I create lines with a pen,
the click of a keyboard, pause to consider –
       compose a thought…
pick up my cell to make a call –
       sip cold coffee –
stretch and stand and sit again,
fill      space in Time’s calendar.
This common grey house spider
seems to uncommonly know me –
Better in some ways than I might know myself.
In that moment of synanthropic industry
we are connected by threads spun from life.
Some day’s wind, or rain, or errant passerby
makes the work a challenge, yet
when broken       we rise up
to new lines each new morning.
The silken tie reminds me how easily
Time can break    lines and leave    them
Remnants to drift away.
She keeps her connection spare
but always there. I can depend on her vision
and her will to keep on building,
my old eight-legged friend’s tenacity –
reminds me, renews me.
My old grey girl has children to think of…
her lines flung forth sing forth tomes played by
the fingers of this morning’s airy hands:
Our time is love!
Our time is love!

Bottle Dump Find

for Heidi

We unearth old bottles, the unbroken one

our treasure – suddenly bees bubble up

bursting behind us as we fly out of the woods.

Elbows and knees pump,

ramparts of open air can’t hold back the picadors.

We said it must’ve been your flaxen hair,

flashing like a matador’s cape.

Dad scoops mud, smooth and cool

in his mason-rough hands.

He hums low, soothes your stinging welts,

raises an eyebrow at me.

The cool tap water

baptizes our bottle,

washes away the bottle dump dirt –

fills it with weight.

Red food coloring drops,

unfurl into the world of water,

their tiny, wispy banners

blend into a tide of bottled sea.

On the sill’s ledge, in the sunlight

it stands, blood-red brilliance.

from my bed I’m transfixed

by our ruby-baptized bottle dump find

and I wonder how those piercing rays

can cut right through glass

without causing any pain at all.

Pin Curls

My mother spent silent after-dinner hours

standing behind all three of us,

one at a time, by the kitchen sink.

She dipped her comb into a glass,

the edge upon which the comb’s teeth played,

droplets trailing in tonal drips,

over and over the same wet path.

The comb was her instrument.

It twanged and pinged the vessel of water,

while we each took our turns at the counter,

while we each sat on a stool in front of her,

while we each waited, our long hair hanging down in whispers.

My friends that summer had shown off their new shag haircuts,

the latest rage, boy haircuts –

Women everywhere were burning their bras.

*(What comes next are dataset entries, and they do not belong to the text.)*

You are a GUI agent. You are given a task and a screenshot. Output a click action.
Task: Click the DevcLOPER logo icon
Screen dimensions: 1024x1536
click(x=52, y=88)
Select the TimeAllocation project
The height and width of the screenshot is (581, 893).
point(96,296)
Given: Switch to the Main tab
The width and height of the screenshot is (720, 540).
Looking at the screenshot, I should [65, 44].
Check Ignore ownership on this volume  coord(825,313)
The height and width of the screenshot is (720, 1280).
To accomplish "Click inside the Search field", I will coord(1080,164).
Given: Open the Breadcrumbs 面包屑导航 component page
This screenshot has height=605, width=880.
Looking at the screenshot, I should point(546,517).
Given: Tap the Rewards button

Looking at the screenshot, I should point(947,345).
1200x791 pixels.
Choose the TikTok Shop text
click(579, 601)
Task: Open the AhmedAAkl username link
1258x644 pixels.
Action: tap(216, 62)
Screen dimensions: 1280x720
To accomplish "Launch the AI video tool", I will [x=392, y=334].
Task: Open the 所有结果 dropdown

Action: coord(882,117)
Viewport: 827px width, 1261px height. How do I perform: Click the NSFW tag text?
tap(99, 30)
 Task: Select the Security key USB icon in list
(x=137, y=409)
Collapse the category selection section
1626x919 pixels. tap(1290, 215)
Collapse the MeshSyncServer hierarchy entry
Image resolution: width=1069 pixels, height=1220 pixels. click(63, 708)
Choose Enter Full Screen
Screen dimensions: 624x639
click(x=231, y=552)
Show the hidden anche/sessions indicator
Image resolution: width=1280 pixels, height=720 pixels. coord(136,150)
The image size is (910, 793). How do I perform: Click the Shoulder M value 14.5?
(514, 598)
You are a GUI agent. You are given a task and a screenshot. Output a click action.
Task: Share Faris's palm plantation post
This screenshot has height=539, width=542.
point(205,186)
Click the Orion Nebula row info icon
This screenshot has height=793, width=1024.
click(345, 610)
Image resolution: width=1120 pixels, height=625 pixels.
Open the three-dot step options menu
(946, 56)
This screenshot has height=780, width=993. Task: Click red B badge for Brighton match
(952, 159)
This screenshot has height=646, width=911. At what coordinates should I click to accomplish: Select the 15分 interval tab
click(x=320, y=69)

It was on the six o’clock news,

and Dad would not allow it, none of it, and

Mom’s transistor radio told of it.

Our mother toiled over the three of us,

One at a time, in silence those nights –

standing over us, our backs to her work,

separating the strands into girly bundles,

wetting, combing, coiling, and winding,

pressing each twist of hair into a tight-set pin curl fist

to our tender, scrubbed scalps.

She, crisscrossing Bobby pins, giving us a headful of x’s

placing and pulling the hairpins swiftly from her teeth

with fingers which smelled of bleach,

digging in to assure the secure fit –

to ensure the perfect result.

-Bonnie J. Toomey

Writer

Work is writing
writing to work.
Working through
the work of writing
through writing itself,
trying to find Time to Write…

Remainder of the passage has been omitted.